Ce bel ouvrage aux tons bleu sombre à noir en passant par quelques zones de couleurs intenses, jaune, verte ou rose vif et à la couverture au toucher « duveteux », « soyeux » et agréable, propose une approche différente des lieux communs habituels sur les drogues et leurs usagers.
Il nous invite au travers une préface de Frédéric Orobon, riche en questionnement sur, notamment, la liberté individuelle, l'action des pouvoirs publics (au niveau de la sécurité), la responsabilisation des usagers, la notion et le concept de « drogues et plaisirs », la dépendance, le contrôle de soi, l'usage des plaisirs comme apprentissage, la dépénalisation et la notion de « risques acceptables », le rôle de la drogue dans notre société occidentale en regard de certains continents ou pays du monde qui les considèrent comme un accès à la « connaissance » à la sagesse… il nous invite donc, à reconsidérer notre vision des choses, au-delà des préjugés usuels, à développer une vision « neuve », sans être systématiquement dans le jugement et les aprioris.
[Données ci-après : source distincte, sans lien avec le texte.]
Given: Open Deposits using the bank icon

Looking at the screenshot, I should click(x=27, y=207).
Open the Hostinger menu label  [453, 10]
C'est aussi, une approche « artistique » au travers des « cahiers photographiques » (commande de l'association Première Ligne) de Max Jacot qui nous donne à voir des images dédoublées, fractionnées, morcelées, décalées, avec des couleurs vives, des flous et des superpositions, accompagnées de textes à la présentation stylisée : cela raconte le bouillonnement et l'agitation de notre société « moderne ».
On y voit des silhouette, des mains, des personnages de dos, pas de visages entiers par respect évident de l'anonymat des usagers. Ces images et ces textes leur redonne pourtant une « existence », une reconnaissance et une dignité en les « humanisant » (en faisant correspondre et en montrant des photos concrètes de véritables « gens » par opposition et/ou en complément des concepts énoncés et des dissertations abstraites sur le sujet).
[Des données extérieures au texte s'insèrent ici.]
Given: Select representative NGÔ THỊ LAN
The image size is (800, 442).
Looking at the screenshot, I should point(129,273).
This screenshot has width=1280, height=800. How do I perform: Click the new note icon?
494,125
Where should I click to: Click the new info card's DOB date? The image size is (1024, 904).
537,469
Il rassemble aussi 16 témoignages : de ceux qui fréquentent le site « Quai 9 » à Genève, de riverains, de professionnels, de consommateurs, de proches. En donnant la parole aux habitants du quartier aussi, le livre tente de relativiser les aprioris et de réduire l'écart existant entre l'opinion générale et la réalité des usagers.
L' association « Première Ligne » (initiatrice du projet « Quai 9 »), dont l'auteur, Martine BAUDIN en fut la présidente de 2010 à 2018, propose des prestations d'écoute, d'accueil, de soutien au quotidien pour gérer la dépendance ; de prévention (hygiène et conseil techniques sur la consommation) ; des soins de santé primaire en cas d'overdose par exemple et une permanence « psy » ; du matériel stérile pour la consommation et un espace sécurisé pour la consommation sous surveillance d'un professionnel. Elle a aussi plusieurs « missions » : celui de promouvoir les comportements de prévention, d'encourager le maintien du lien social avec la limitation des situations d'exclusion ; celle de rétablir les contacts avec les personnes en rupture avec les services sociaux et médicaux (Source : premiereligne.ch).
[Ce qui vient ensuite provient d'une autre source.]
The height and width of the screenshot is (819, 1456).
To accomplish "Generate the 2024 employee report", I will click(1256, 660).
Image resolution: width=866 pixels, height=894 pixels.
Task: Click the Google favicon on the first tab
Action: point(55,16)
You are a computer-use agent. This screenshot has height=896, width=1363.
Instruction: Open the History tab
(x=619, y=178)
Ce projet intéressant et ambitieux ne se lit pas comme un roman. Il mérite réflexion, retour en arrière, relecture, analyse attentive des images et de leurs interprétations possibles. Cet ouvrage questionne, nourrit la réflexion, et pousse à la recherche d'éléments complémentaires sur le net.
La combinaison des trois formes de présentations : essais, témoignages et photos artistiques, brise l'effet rébarbatif que pourrait avoir la succession des « essais » qui ne sont pas forcément à la portée du lecteur lambda, et le « montage » des trois formules compose un ouvrage artistique à part entière et à lui seul. L'originalité qui s'en dégage (par son format aussi) éveille immédiatement la curiosité et fait naitre le besoin d'en « savoir plus » sur la question et d'aller « plus loin ».
Pour finir, j'évoquerai le fait que le livre aborde le sujet des différentes drogues par le prisme de la marginalisation et l'exclusion sociale puisqu'il s'agit de la présentation du projet « Quai 9 ». Certes ces usagers doivent être « aidés » et soutenus prioritairement. Mais qu'en est-il du concept du « toxicomane « mondain » ou du « businessman » ? Est-il mieux toléré parce qu'invisible ? le « public » développe sans doute plus d'indulgence pour cette catégorie de « drogués » car « ceux-ci n'ont pas le visage de la détresse sociale généralement associée à la toxicomanie ». Je me posais cette question au passage, mais tel n'est pas l'objet de ce superbe ouvrage qui m'a « ouvert les yeux » sur un monde dont je ne suis pas familière et qui m'a fait considérer les choses sous un angle novateur loin des clichés habituels.
Merci aux
Editions La Baconnière et à la Masse Critique de Babélio pour cette découverte édifiante et passionnante !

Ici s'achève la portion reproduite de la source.